2025 National NAIDOC Week, The Next Generation: Strength, Vision & Legacy

KKT is celebrating NAIDOC Week with stories of our partners’ grassroots innovation and success within each of our six funding pillars.

National NAIDOC Week celebrations are held in the first week of July each year to recognise and celebrate the histories, cultures and achievements of Aboriginal and Torres Strait Islander peoples.

This year the theme is “The Next Generation: Strength, Vision & Legacy”, marking a powerful milestone of 50 years of NAIDOC and celebrating not only the achievements of the past, but the bright future ahead—empowered by the strength of young leaders, the vision of communities and the legacy of ancestors. 

Over the past two decades, Traditional Owners and Elders across Arnhem Land have forged a powerful legacy in the land management sector through community-controlled organisations that honour and reflect more than 65,000 years of ongoing custodianship.

“When we design specific projects, they work well for us. And the same can be said for KKT, when people ask me, where did this KKT idea come from? I always say it came from Bininj ideas.” - Dean Yibarbuk, Co-Chair of KKT and Chair of Warddeken 

The scope of KKT’s partners’ work is more holistic than Western understandings of conservation.

Equal to the preservation of the region’s precious biodiversity levels, their management of Country also encompasses the practice of culture and ceremony; the critical intergenerational transfer of Bininj knowledge; and actually supporting people to return to live and thrive on their homelands.

This has laid the foundation for KKT’s approach to safeguarding vital ecosystems for future generations, which consists of six key funding pillars.

To celebrate NAIDOC Week, we are sharing stories of our partners’ grassroots innovation and success within each of these pillars. 

July 9th, 2025
2025 NAIDOC Week, The Next Generation: Strength, Vision & Legacy

Managing fire and climate
One of the greatest stories of community vision is the establishment of Arnhem Land Fire Abatement (ALFA). In 2011, ranger groups across West Arnhem Land decided they wanted to register their annual, planned savanna burning as an eligible offsets project to earn and sell Australian Carbon Credit Units (ACCUs).

§ **Supplied information**

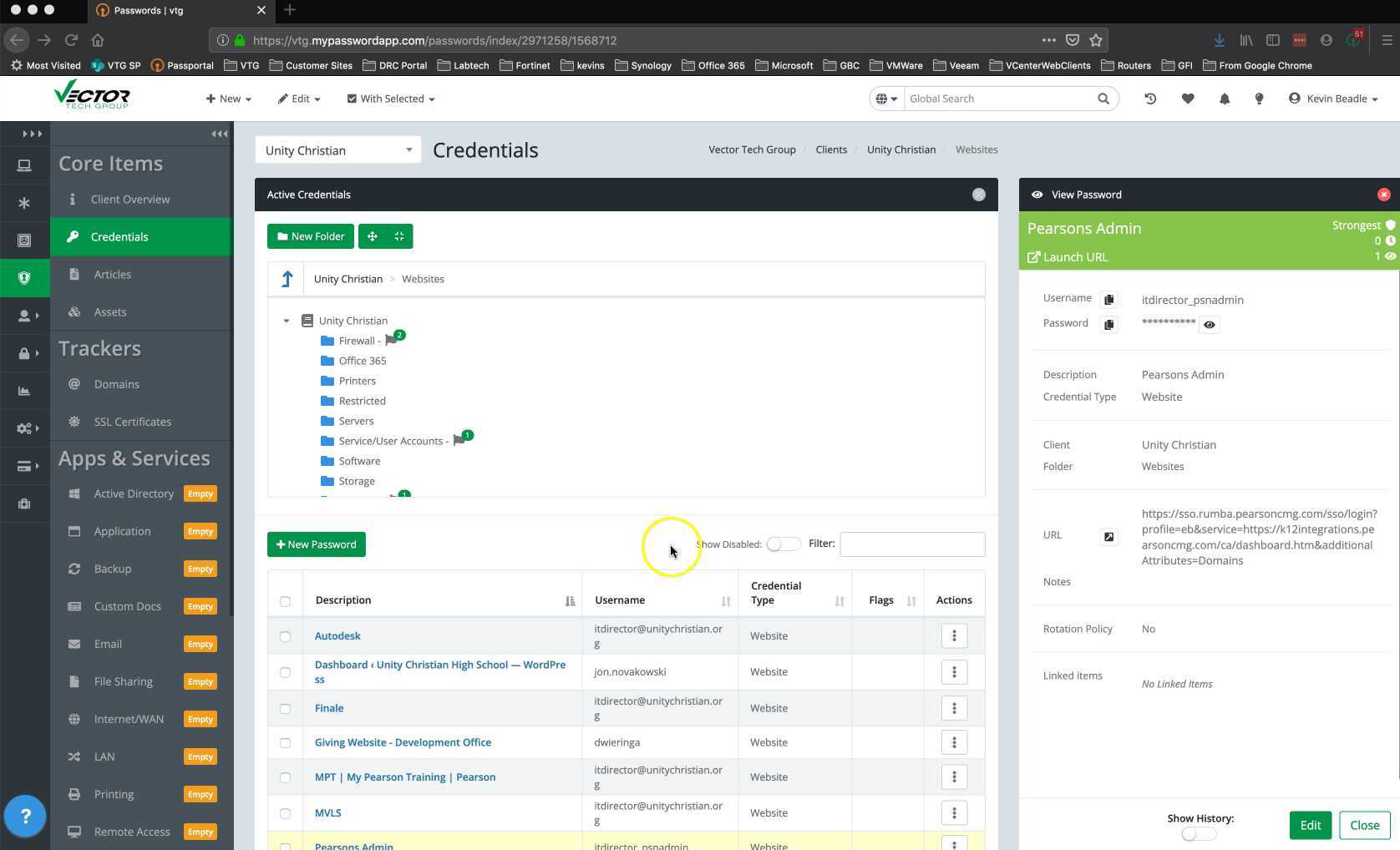The width and height of the screenshot is (1400, 850).
Task: Check the Autodesk row checkbox
Action: tap(285, 636)
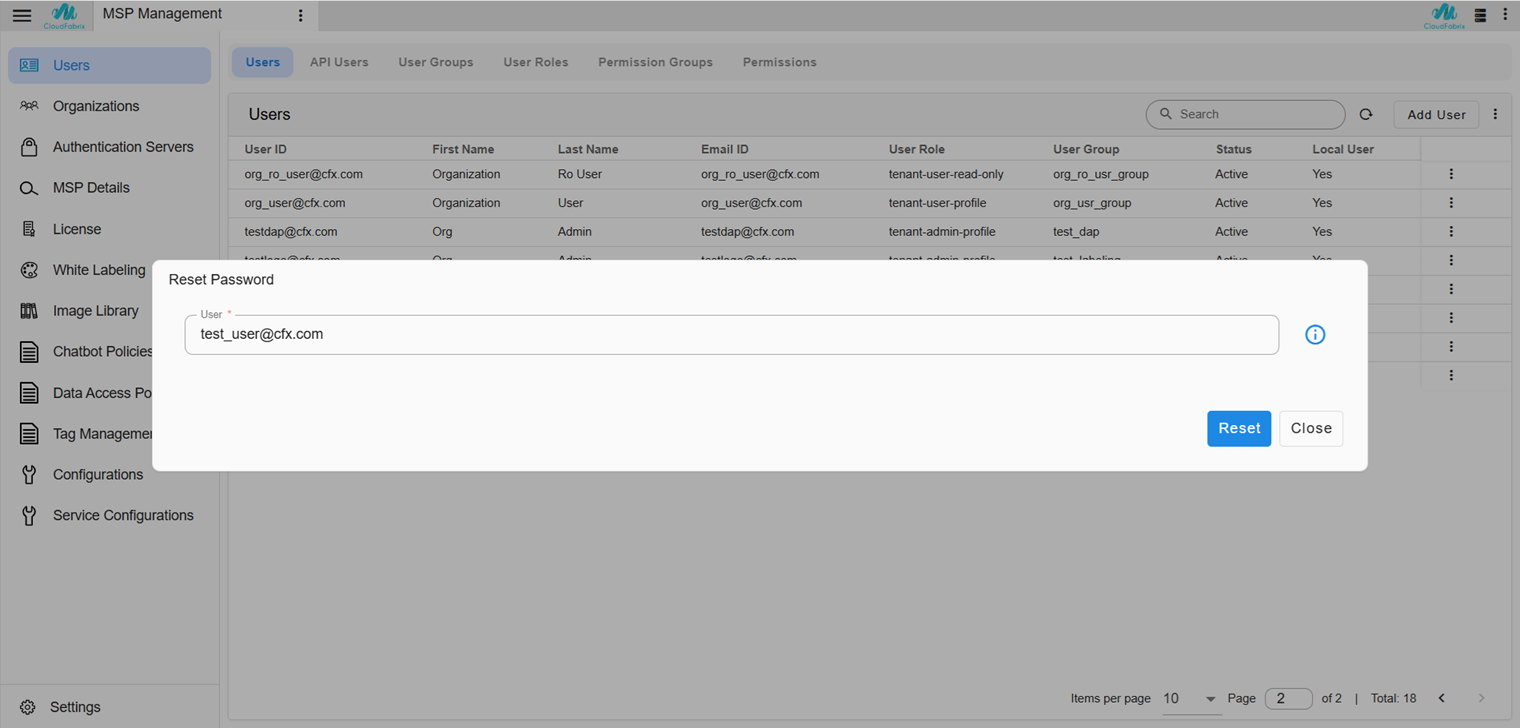Open the stacked server icon at top right
The image size is (1520, 728).
[1481, 15]
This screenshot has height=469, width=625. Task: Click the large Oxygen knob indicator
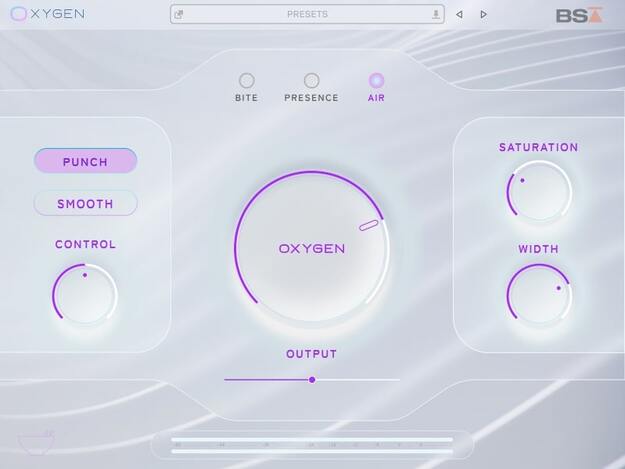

§ **Work instructions**
1. Restate word for word the part of the NAIDOC Week article that begins with the words containing "This has laid" and ends with "of these pillars.".
2. Summarize the NAIDOC Week article in two sentences.
3. Write the next part of the NAIDOC Week article, continuing from its final sentence.
The records are separate material and have no connection to the NAIDOC Week article.

§ **Outputs for the tasks**
1.
This has laid the foundation for KKT’s approach to safeguarding vital ecosystems for future generations, which consists of six key funding pillars.

To celebrate NAIDOC Week, we are sharing stories of our partners’ grassroots innovation and success within each of these pillars.

2. For NAIDOC Week 2025, whose theme "The Next Generation: Strength, Vision & Legacy" marks 50 years of NAIDOC, KKT is sharing stories of its partners' grassroots innovation and success within its six funding pillars. That approach rests on the holistic land management that Traditional Owners and Elders across Arnhem Land have built through community-controlled organisations, work that covers biodiversity, culture and ceremony, the transfer of Bininj knowledge and support for people living on their homelands, and under managing fire and climate the article highlights the establishment of Arnhem Land Fire Abatement, noting that in 2011 West Arnhem Land ranger groups decided to register their planned savanna burning as an offsets project to earn and sell carbon credits.

3.
This led to extensive consultations around how to create a company that represented the region’s collective engagement with the emerging sector. Now, ALFA supports 11 ranger groups—working across 80,000 square kilometres of Country—to annually engage with the carbon market.

Their ACCUs are of the highest integrity, and as a non-profit, 95% of income returns to the same remote ranger communities responsible for their generation.

This funding is then used to address gaps in government service provision; and to realise self-determined projects designed to benefit and uplift both current and future generations across Arnhem Land.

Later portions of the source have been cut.